Work required:
Please go line by line through the material and copy each one containing the word "scrollbar".

==================================================

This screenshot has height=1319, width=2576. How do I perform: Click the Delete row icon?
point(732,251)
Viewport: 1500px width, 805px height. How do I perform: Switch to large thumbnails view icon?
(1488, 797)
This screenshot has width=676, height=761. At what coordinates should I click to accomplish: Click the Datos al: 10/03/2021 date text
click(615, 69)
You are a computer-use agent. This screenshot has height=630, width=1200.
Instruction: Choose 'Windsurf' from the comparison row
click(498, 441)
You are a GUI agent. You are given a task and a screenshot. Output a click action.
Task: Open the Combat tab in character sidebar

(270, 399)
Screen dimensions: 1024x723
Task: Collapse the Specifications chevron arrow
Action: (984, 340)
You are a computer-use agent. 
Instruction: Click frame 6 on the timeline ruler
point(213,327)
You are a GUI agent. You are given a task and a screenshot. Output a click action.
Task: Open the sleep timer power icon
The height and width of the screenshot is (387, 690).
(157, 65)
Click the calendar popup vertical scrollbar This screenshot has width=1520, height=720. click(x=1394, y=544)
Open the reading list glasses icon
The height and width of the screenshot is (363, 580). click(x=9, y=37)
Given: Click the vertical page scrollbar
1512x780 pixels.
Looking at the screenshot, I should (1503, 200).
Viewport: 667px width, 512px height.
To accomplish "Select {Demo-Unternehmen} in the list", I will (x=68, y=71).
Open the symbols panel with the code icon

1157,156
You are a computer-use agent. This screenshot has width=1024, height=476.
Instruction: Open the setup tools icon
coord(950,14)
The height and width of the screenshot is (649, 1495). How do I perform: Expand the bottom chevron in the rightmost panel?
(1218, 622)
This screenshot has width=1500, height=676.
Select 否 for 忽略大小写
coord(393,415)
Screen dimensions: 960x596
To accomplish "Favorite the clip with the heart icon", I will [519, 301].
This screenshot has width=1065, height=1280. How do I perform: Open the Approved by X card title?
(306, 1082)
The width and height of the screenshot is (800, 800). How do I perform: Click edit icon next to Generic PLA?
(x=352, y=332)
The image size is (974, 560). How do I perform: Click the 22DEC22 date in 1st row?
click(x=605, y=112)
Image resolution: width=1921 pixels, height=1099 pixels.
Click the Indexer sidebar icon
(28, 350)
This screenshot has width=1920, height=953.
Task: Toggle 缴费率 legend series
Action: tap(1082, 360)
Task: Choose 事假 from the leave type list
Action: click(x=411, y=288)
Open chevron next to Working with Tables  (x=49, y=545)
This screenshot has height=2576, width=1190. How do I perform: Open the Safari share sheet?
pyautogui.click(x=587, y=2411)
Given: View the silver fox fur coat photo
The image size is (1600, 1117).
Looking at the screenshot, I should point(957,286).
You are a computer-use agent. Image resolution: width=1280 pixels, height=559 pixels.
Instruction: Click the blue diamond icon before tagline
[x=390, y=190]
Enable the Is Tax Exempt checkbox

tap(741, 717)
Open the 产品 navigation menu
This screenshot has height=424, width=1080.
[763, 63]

==================================================

Written response:
Click the calendar popup vertical scrollbar This screenshot has width=1520, height=720. click(x=1394, y=544)
Given: Click the vertical page scrollbar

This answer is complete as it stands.